======== GIVEN ENTRIES ========

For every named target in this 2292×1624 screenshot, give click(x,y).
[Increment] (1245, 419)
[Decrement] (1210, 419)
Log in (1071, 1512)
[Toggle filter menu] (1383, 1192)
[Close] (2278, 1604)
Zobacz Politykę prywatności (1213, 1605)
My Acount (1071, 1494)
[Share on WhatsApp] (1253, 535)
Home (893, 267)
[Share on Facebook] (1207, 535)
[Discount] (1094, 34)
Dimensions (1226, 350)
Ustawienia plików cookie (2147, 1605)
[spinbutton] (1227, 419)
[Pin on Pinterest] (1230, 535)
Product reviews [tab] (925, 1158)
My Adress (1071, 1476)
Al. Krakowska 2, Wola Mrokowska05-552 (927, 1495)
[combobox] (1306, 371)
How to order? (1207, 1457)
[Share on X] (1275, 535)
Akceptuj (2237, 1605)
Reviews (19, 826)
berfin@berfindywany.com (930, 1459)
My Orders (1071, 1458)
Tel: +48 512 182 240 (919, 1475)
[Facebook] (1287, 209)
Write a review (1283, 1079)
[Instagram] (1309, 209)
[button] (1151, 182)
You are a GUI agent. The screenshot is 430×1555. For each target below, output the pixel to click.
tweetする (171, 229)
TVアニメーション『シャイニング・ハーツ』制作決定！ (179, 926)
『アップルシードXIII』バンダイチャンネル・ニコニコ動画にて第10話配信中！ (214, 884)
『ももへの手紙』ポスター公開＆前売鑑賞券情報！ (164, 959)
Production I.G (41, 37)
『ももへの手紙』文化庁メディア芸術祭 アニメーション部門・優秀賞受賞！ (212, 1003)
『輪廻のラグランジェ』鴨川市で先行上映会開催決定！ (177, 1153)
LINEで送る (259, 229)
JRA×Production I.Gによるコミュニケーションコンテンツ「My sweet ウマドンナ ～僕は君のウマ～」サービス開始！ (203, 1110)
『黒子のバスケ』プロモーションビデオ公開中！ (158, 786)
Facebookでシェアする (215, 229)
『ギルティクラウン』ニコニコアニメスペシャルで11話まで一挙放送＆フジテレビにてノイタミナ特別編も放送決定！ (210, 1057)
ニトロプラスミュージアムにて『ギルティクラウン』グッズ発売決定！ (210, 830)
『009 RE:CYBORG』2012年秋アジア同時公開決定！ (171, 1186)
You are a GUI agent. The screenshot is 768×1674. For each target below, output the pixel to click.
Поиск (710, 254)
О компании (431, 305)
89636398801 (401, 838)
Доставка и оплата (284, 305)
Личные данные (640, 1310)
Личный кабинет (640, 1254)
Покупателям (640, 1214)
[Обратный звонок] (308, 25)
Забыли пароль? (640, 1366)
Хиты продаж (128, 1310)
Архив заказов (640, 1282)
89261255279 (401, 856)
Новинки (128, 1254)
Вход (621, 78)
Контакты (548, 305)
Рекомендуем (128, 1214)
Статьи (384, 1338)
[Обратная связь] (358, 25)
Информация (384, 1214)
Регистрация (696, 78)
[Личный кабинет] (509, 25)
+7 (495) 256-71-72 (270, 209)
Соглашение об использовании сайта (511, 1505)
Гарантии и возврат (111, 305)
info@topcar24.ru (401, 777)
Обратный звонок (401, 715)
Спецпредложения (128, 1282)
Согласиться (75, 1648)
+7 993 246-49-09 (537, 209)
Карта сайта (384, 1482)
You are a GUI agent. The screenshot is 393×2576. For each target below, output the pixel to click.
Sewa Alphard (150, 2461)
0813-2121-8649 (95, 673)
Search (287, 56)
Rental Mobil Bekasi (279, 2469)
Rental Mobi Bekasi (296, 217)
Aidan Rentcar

========

WHAT IS EXPECTED
What you give back must be the stretch above, starting at the line with "My Adress (1071, 1476)" and ending at the line with "Хиты продаж (128, 1310)", copied exactly.

TASK RESPONSE
My Adress (1071, 1476)
Al. Krakowska 2, Wola Mrokowska05-552 (927, 1495)
[combobox] (1306, 371)
How to order? (1207, 1457)
[Share on X] (1275, 535)
Akceptuj (2237, 1605)
Reviews (19, 826)
berfin@berfindywany.com (930, 1459)
My Orders (1071, 1458)
Tel: +48 512 182 240 (919, 1475)
[Facebook] (1287, 209)
Write a review (1283, 1079)
[Instagram] (1309, 209)
[button] (1151, 182)
You are a GUI agent. The screenshot is 430×1555. For each target below, output the pixel to click.
tweetする (171, 229)
TVアニメーション『シャイニング・ハーツ』制作決定！ (179, 926)
『アップルシードXIII』バンダイチャンネル・ニコニコ動画にて第10話配信中！ (214, 884)
『ももへの手紙』ポスター公開＆前売鑑賞券情報！ (164, 959)
Production I.G (41, 37)
『ももへの手紙』文化庁メディア芸術祭 アニメーション部門・優秀賞受賞！ (212, 1003)
『輪廻のラグランジェ』鴨川市で先行上映会開催決定！ (177, 1153)
LINEで送る (259, 229)
JRA×Production I.Gによるコミュニケーションコンテンツ「My sweet ウマドンナ ～僕は君のウマ～」サービス開始！ (203, 1110)
『黒子のバスケ』プロモーションビデオ公開中！ (158, 786)
Facebookでシェアする (215, 229)
『ギルティクラウン』ニコニコアニメスペシャルで11話まで一挙放送＆フジテレビにてノイタミナ特別編も放送決定！ (210, 1057)
ニトロプラスミュージアムにて『ギルティクラウン』グッズ発売決定！ (210, 830)
『009 RE:CYBORG』2012年秋アジア同時公開決定！ (171, 1186)
You are a GUI agent. The screenshot is 768×1674. For each target below, output the pixel to click.
Поиск (710, 254)
О компании (431, 305)
89636398801 (401, 838)
Доставка и оплата (284, 305)
Личные данные (640, 1310)
Личный кабинет (640, 1254)
Покупателям (640, 1214)
[Обратный звонок] (308, 25)
Забыли пароль? (640, 1366)
Хиты продаж (128, 1310)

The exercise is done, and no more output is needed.